Glutamate: Where does it come from and where does it go?


PMID 25447768

Abstract

Pyruvate carboxylation, the anaplerotic reaction in the brain, has been demonstrated in astrocytes but not neurons. Since anaplerosis cannot proceed without cataplerosis in a closed system such as the brain, there have to be mechanisms to degrade molecules such as glutamate, glutamine, GABA and aspartate which have more carbon atoms than pyruvate. Pyruvate recycling is a cataplerotic process which is very active in liver.
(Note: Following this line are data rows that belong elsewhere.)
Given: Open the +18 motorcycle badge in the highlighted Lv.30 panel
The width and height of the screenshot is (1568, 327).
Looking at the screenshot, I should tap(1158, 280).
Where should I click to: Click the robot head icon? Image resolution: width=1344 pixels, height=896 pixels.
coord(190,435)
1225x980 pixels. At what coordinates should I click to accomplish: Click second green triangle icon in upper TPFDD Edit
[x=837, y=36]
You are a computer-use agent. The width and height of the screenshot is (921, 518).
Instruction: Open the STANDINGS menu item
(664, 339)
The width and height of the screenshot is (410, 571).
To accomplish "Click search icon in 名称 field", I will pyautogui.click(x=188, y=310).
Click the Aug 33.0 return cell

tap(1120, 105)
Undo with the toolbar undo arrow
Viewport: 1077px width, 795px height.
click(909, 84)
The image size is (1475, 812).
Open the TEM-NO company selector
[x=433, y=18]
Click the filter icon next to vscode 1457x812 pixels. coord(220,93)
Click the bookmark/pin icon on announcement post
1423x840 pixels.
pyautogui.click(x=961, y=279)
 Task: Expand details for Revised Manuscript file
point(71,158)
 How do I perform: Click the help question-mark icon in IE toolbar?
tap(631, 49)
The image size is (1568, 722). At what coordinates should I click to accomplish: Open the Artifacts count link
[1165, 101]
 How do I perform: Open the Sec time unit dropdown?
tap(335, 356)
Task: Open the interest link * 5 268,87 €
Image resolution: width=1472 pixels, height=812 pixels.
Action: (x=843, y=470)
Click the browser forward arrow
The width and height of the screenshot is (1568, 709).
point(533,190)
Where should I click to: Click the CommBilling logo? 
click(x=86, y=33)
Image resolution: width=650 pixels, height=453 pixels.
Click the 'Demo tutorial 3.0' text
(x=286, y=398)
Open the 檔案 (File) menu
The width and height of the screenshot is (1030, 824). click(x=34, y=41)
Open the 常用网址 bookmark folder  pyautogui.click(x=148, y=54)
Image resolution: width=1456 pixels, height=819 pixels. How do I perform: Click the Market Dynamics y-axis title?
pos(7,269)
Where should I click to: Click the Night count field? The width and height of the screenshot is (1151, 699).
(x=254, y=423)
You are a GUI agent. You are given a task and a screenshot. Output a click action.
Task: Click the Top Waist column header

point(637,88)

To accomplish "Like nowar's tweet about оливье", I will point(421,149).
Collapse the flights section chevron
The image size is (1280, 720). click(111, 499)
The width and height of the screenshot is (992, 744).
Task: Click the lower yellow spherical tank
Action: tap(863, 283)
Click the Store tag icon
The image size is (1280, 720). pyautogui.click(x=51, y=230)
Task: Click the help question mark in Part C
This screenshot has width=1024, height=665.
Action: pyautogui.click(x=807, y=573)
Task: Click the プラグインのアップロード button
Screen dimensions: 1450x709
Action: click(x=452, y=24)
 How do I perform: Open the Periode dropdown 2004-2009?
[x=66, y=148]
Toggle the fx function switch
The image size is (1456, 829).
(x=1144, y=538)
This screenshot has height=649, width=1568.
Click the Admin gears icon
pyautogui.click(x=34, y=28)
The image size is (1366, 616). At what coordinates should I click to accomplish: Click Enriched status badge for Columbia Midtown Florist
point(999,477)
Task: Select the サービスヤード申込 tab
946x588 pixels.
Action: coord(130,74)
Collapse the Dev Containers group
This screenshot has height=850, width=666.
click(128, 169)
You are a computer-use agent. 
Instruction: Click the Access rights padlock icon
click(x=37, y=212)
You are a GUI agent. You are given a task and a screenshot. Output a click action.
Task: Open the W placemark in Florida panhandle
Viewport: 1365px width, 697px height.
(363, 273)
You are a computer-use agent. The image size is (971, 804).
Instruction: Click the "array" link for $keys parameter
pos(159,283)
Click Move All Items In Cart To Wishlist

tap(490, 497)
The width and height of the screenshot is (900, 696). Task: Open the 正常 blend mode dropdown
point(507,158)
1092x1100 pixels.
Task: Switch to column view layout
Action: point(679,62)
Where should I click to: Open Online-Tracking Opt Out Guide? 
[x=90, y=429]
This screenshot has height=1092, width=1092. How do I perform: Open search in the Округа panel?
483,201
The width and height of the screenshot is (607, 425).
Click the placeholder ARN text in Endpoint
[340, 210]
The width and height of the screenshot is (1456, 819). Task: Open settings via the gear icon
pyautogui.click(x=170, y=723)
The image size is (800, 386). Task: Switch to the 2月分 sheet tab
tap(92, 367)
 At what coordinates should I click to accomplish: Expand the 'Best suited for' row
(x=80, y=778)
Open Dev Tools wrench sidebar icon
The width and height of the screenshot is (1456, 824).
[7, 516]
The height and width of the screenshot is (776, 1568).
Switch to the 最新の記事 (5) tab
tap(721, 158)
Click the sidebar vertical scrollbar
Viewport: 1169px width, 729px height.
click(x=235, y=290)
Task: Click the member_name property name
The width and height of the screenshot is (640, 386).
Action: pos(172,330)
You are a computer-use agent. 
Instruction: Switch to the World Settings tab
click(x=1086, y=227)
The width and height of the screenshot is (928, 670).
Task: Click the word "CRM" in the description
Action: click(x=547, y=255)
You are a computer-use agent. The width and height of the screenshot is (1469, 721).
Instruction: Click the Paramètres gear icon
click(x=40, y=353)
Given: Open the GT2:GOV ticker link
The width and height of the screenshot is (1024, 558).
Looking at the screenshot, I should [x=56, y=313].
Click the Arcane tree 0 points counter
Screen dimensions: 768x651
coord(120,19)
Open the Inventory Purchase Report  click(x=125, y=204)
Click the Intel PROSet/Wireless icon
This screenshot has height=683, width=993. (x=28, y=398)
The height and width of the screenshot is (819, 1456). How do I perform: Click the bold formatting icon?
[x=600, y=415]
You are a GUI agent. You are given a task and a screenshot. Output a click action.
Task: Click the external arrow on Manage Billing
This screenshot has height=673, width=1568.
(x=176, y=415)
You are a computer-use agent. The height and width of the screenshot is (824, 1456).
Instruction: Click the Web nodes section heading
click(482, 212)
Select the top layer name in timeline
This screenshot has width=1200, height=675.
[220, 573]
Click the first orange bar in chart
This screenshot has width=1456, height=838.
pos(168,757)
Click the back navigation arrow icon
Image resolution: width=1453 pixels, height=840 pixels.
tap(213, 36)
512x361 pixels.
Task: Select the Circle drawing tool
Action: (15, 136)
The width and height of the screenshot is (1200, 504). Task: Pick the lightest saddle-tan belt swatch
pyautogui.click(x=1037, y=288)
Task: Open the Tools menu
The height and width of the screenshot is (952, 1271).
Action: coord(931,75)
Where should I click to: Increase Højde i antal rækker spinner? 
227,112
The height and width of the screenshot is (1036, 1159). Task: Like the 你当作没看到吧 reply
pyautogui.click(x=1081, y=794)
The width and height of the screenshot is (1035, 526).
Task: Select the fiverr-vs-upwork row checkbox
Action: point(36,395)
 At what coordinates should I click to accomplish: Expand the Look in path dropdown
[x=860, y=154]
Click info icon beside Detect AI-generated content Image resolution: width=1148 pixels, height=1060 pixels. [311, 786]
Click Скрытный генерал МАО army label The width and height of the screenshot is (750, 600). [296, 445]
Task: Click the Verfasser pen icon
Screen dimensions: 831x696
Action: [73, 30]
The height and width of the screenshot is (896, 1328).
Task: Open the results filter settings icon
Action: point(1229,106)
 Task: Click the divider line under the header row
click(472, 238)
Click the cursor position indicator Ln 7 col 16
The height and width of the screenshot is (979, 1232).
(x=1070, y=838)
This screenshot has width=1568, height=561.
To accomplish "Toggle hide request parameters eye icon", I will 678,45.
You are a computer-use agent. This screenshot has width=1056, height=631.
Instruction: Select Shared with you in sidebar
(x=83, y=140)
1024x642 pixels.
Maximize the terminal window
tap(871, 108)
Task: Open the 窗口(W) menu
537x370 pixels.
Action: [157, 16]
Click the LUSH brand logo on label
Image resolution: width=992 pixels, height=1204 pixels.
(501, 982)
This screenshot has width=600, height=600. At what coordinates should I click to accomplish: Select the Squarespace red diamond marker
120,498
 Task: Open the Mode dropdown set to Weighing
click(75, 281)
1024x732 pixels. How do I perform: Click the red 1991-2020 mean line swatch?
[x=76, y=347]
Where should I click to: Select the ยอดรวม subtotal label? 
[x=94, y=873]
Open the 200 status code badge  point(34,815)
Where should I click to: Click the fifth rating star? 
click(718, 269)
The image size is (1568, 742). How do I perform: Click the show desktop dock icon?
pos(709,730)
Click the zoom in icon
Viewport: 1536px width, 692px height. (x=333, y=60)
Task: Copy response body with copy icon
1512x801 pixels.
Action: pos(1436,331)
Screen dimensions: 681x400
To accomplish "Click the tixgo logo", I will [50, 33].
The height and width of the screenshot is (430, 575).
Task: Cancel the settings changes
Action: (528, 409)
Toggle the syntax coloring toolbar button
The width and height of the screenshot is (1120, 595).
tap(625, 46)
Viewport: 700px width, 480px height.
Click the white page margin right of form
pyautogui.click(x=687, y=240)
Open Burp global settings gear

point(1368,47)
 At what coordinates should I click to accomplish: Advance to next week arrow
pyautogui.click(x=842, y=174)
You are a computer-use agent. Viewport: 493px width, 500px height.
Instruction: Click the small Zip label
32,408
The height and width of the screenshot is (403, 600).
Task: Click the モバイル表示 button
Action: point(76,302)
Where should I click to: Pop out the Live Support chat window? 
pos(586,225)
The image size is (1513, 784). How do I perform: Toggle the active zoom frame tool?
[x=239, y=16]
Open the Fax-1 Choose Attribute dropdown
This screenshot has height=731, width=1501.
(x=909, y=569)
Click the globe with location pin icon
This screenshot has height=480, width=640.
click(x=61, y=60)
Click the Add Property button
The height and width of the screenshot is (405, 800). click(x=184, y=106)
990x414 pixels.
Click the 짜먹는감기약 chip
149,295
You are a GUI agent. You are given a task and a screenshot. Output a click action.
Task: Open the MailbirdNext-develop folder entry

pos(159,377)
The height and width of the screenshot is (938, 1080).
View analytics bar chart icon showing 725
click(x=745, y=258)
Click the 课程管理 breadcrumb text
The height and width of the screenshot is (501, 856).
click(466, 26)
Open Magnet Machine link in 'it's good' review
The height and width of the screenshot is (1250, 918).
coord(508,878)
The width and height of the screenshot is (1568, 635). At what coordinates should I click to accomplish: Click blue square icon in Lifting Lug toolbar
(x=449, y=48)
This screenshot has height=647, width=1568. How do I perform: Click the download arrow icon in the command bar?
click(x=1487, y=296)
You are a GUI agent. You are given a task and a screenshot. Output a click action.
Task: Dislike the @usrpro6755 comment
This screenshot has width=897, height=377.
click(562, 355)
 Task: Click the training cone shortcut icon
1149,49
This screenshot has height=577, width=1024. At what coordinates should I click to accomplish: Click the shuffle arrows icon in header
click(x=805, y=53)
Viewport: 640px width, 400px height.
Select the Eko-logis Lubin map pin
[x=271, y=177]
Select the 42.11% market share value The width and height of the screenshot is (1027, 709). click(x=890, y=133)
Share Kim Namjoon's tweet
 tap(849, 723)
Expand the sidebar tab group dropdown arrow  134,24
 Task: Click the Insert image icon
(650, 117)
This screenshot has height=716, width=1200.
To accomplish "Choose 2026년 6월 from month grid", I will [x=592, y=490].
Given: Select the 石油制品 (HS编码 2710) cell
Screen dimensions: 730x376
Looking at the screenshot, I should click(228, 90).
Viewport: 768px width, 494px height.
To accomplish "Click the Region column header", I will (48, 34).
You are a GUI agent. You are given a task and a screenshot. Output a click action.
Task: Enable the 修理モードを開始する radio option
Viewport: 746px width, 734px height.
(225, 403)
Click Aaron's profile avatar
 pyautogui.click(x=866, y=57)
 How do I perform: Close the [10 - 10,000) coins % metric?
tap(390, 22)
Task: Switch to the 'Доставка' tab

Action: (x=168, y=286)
It has also been demonstrated in the brain and has been shown to proceed both in astrocytes and neurons. Increasing recycling as a consequence of increasing glutamate concentration in medium has been shown in astrocytes. In the present study cerebellar granule neurons were incubated with medium containing 0.1, 0.25 or 0.5 mM [U-(13)C]glutamate or [U-(13)C]aspartate and pyruvate recycling in combination with tricarboxylic acid (TCA) cycle metabolism was analysed in glutamate, aspartate and malate using mass spectrometry. It could be shown that pyruvate recycling of TCA cycle intermediates as seen in glutamate increased with increasing [U-(13)C]glutamate but not [U-(13)C]aspartate concentration confirming compartmentation of glutamate metabolism and the importance of glutamate in cataplerosis. Partial pyruvate recycling (lactate production from the TCA cycle) was more active in astrocytes than neurons in line with the astrocytes' greater capacity for glutamate uptake.